Those of you who are closer to my age probably had a box that you put photos in under your bed. These photos, curiously, are not on a shelf for everyone to see. They’re specifically for you, and you only want them at certain times. Today we use technologies like iPhoto or Dropbox’s Carousel, when it was around, to do this exact same job. The need has not changed, but the tool has.
If you’re renovating a house, in the old days you’d have a scrapbook with all the stuff you can’t afford. Today you do it with Houzz, or Pinterest. The need doesn’t change. The ways you can do it always change.
The way to stay relevant is to pay attention to what is called the OODA loop. Can you Observe, can you Orient, can you Decide, and can you Act? If your OODA loop is fast enough that you can keep up with the industry, you will always be in a great position. However if you are slower than the industry then you’ll be in trouble.
If you’re faster, every time the industry spits out something new – cloud, for instance – you can release something that works with cloud. You can release many iterations, and you can consistently evolve and build new stuff. The very second mobile comes out, you can build mobile straight away, because you can move as fast as the industry, or faster. That’s really, really important.
But the very second this arrow changes direction, and you find yourself moving slower than the industry, it’s game over. They’re spitting out technology after technology after technology, and your team is still talking in years and Q4 2018 and stuff like that. As the technology changes, you then find yourself being the company who in 2016 says, “We’re now available online.”
What that looks like is what Marshall McLuhan described as walking backwards into the future. You are moving into the future whether you like it or not, but your vision hasn’t changed. You’re still trying to force old-world ideas into a new world. That’s why it constantly comes back to this question: every time something changes, can we be cheaper, faster, or easier?

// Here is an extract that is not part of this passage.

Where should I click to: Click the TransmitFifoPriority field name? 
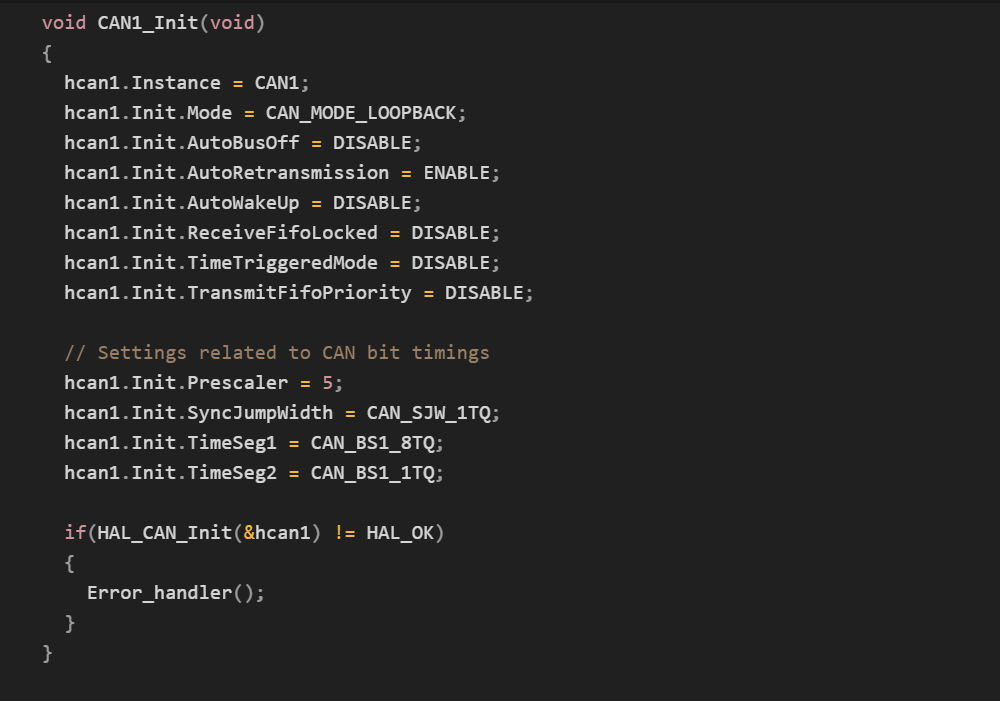(299, 292)
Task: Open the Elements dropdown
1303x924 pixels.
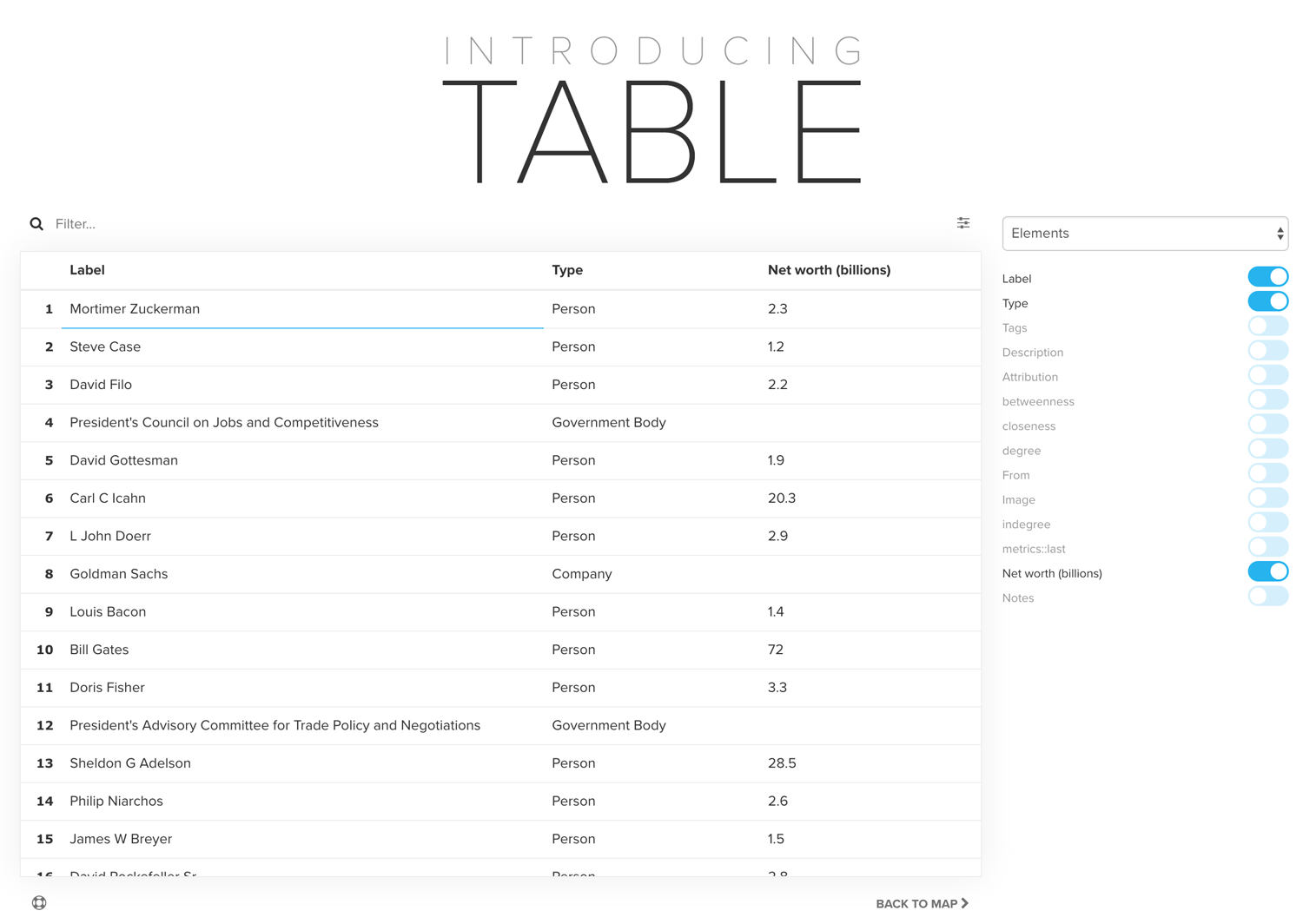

Part Two: Why you can’t ignore technology trends
Does your product make it cheaper, faster or easier for our customers to make progress in their lives?
When I look at 2016 and 2017 and think about our roadmaps, and I’m sure you’re all thinking about your roadmaps, there’s a few trends I’ve been observing. These will have ramifications for all of us whether we like it or not, because we don’t get to pick the future.
Watch me deliver part 2 of this post as a talk on the 2016 Inside Intercom World Tour.
Consolidation of the enterprise
The first one is the consolidation of the enterprise. We used to have these bloated multi-CD desktop software products and then frameworks like Ruby on Rails and Django came out, and everyone made a very curious choice. They sliced off a very small piece, a minimum viable product, of specific parts of these tools and released them as individual products. Where once you had an accountancy suite, now you have time tracking, and invoicing, and payments processing, and four or five other products. That would be fine except all these things don’t necessarily interoperate. Now for someone to get their job done, instead of using one product, they might use seven or eight because all of these things, they’re all interlinked.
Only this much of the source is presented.